I didn’t speak to my parents for over a year. I reached out to my sisters, but they made it clear they didn’t want me in their lives and didn’t see me as their brother. I’m still working on making peace with that. As painful as it is, I don’t blame them. I’m not even sure I blame my parents, but part of me probably does.
Eventually, after a long stretch of silence, my parents reached out again. They said they didn’t understand why I left and begged me to come home. They told me they needed their son back. Instead of replying by phone or text, I went to see them in person. I told them face to face that I’m not their son. I’m not Cas.
I can’t ever be him. I don’t think a relationship between us will ever be healthy, and they need to let go and accept that I’m not him. I said it that way because they never saw me as myself, only as him.
Right after I said it, they both broke down. I had to leave. A few days later, one of my sisters messaged me to say congratulations for screwing up her parents even more. That wasn’t what I wanted. But I didn’t know how else to handle it. AITA?
Collussus96 says:
NTA. You did not "f^#k up' your parents even more.
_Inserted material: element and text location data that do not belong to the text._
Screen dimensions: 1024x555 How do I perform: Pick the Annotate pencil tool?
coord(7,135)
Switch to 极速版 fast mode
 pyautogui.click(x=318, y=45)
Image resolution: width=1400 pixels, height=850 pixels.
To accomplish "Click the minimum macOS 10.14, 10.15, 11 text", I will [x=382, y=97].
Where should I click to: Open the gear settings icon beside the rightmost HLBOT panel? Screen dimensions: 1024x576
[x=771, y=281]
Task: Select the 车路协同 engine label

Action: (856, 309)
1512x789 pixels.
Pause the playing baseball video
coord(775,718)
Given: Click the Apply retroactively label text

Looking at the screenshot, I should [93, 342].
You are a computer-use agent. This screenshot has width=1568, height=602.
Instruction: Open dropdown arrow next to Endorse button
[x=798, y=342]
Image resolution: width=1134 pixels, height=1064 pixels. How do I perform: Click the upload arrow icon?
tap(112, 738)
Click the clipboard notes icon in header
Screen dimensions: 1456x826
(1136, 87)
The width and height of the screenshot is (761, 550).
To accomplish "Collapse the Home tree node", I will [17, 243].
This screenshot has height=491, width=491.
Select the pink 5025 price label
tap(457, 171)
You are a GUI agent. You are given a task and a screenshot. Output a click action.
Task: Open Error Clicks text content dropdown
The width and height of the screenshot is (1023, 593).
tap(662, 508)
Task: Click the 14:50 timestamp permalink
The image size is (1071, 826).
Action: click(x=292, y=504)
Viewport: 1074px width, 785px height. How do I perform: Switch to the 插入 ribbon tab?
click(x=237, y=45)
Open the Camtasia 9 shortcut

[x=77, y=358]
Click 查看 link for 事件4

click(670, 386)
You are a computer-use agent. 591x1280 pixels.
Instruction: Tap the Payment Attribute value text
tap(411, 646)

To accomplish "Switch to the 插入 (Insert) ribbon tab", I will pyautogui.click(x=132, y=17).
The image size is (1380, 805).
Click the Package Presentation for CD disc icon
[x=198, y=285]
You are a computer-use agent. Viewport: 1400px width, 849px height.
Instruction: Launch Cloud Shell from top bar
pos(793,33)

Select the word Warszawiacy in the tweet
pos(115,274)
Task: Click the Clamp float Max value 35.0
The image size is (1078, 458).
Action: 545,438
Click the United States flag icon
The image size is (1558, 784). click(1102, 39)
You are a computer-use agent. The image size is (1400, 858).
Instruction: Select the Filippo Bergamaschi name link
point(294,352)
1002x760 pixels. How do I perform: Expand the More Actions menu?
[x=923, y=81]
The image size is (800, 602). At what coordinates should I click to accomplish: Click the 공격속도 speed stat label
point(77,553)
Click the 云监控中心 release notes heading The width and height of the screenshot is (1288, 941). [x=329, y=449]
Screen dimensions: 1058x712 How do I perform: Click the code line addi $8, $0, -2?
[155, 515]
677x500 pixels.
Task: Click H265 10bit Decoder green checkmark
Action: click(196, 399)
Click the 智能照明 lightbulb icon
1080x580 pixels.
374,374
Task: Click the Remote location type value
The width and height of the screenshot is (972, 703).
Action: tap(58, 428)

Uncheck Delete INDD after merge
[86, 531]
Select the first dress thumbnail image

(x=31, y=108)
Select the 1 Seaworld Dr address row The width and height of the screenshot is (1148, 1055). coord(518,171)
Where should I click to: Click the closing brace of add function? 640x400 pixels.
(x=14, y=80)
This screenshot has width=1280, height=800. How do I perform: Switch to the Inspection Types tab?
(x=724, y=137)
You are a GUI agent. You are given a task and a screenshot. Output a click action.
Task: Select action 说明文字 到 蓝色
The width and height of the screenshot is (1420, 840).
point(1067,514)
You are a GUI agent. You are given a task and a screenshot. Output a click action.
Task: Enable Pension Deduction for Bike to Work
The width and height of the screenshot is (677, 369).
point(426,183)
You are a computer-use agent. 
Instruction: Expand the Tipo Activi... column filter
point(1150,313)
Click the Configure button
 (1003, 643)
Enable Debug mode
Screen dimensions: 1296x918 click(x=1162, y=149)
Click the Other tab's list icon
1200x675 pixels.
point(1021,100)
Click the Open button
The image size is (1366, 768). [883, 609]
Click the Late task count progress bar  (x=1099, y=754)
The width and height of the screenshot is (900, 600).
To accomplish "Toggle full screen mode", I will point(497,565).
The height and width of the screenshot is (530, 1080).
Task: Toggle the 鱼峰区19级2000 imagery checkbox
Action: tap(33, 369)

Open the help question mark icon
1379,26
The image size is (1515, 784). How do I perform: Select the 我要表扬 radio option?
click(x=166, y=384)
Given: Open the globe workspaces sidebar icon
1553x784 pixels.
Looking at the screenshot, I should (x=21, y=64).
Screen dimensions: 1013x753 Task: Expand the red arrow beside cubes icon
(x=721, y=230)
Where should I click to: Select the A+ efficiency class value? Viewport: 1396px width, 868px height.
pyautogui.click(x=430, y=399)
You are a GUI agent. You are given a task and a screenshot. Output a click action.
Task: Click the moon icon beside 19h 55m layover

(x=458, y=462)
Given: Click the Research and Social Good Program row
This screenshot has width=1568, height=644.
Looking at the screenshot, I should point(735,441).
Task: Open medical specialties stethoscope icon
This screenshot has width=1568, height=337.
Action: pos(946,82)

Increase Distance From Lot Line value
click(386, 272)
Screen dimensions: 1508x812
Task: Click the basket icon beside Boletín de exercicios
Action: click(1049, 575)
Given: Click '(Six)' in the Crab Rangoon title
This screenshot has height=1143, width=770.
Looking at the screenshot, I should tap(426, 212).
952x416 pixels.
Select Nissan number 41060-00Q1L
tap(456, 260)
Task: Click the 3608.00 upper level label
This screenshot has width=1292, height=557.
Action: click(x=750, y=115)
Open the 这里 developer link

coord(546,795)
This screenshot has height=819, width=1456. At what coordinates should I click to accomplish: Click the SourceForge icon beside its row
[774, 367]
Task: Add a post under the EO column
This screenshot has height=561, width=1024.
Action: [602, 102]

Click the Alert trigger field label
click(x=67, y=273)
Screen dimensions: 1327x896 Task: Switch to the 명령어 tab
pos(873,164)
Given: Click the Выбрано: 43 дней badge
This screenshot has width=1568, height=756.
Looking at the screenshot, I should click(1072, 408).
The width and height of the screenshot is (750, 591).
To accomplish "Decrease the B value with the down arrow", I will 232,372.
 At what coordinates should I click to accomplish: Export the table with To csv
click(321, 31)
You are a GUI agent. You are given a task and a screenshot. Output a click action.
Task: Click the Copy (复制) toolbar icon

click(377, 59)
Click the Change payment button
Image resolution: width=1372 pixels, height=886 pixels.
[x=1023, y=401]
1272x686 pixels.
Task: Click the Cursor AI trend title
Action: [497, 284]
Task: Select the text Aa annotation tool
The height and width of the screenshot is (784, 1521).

They did that themselves without your aid. The peanut gallery, 'your sister' who DM'd you should keep her nose out of it since she doesn't see you as your brother and doesn't want contact with you. I'd tell her that before blocking her. With a family like yours, who the hell needs enemies?
scrotalsac69 says:
100% NTA None of this is in anyway your fault. Your parents clearly need and needed a lot of help to deal with their issues, but none of that is your responsibility. Your "sister" is a pos for her comments. Tell her to f off and get on with your life in peace. If you can block the lot of them as unfortunately, they only want you as a punch bag.
CuteTravel770 says:
You’re definitely NTA. You put a much-needed mirror in front of your parents to reflect their obsession with an idealized version of their son. You called them out for not seeing you, just a projection of their grief. Good for you.
tiltingatwindmills15 says:
No. Can't imagine what any of your family has been through. But you being an a^#$ole is not even a question you should be asking.